Währenddessen verbreitet sich ein Aufruf unter den Impfgegnern, als Arzt oder Pfleger verkleidet auf der Straße zu erscheinen, um den Anschein zu erwecken, dass auch das Gesundheitspersonal gegen die österreichische Impfpflicht auf die Straße geht.

Müssten Ärzte und Impfteams besser geschützt werden?

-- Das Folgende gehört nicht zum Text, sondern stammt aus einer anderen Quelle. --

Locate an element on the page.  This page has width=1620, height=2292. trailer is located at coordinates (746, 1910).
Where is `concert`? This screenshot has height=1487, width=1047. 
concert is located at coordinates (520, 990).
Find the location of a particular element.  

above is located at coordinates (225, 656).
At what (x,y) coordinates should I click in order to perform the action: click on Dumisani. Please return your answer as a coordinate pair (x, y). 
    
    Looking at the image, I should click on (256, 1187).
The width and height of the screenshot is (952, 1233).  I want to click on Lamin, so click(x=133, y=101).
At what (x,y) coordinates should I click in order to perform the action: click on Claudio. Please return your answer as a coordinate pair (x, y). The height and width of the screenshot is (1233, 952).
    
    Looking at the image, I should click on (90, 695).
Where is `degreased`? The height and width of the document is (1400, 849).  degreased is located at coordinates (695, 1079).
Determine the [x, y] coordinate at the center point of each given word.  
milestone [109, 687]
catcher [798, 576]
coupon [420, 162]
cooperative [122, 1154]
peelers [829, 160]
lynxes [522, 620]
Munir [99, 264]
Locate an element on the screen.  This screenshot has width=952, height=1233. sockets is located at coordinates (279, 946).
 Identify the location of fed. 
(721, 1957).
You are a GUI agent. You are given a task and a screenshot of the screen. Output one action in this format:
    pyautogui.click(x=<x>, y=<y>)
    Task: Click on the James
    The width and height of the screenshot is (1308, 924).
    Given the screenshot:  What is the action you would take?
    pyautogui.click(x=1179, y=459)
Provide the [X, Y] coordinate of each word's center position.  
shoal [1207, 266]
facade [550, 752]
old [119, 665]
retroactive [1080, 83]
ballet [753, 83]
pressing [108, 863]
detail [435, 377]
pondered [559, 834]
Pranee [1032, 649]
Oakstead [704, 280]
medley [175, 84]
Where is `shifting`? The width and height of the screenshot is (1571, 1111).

Für die rechtsextreme, deutsche Partei „Freie Sachsen“ geht die Impfpflicht in Österreich gar so weit, dass Parteiakteure fordern, “verfolgten Bürgern” aus der Alpenrepublik politisches Asyl im Freistaat zu gewähren. Auch hier spiegelt ein Blick in die Kommentarspalten des „Freien Sachsen“-Telegramkanals blanken Hass gegen die Regierenden wider.

Ein User schreibt „es geht nur noch mit Gewalt, bewaffnen bzw. Waffen erbeuten!“, ein anderer: „Ich denke, dass sich ein Bürgerkrieg gegen die Regierenden immer mehr abzeichnet.“

Politikwissenschaftler Holnburger geht davon aus, dass auch in Deutschland die Gewalt von Impfgegnern weiter zunehmen wird: „Dass heißt aber noch lange nicht, dass wir das hinnehmen müssen und uns davon einschüchtern oder erpressen lassen sollten“, sagt der Experte.

Vielmehr müssten besonders gefährdete Berufsgruppen wie Ärzte, Impfteams, Wissenschaftler und Journalisten besser geschützt werden, fordert Holnburger. Dazu bräuchte es jedoch eine systematische Erfassung von Straftaten im Kontext der Corona-Pandemie von staatlicher Seite, um Betroffenen in der Konsequenz einen besseren Schutz anbieten zu können. Bisher existiert jedoch kein einheitliches System der Sicherheitsbehörden für Straftaten dieser Art.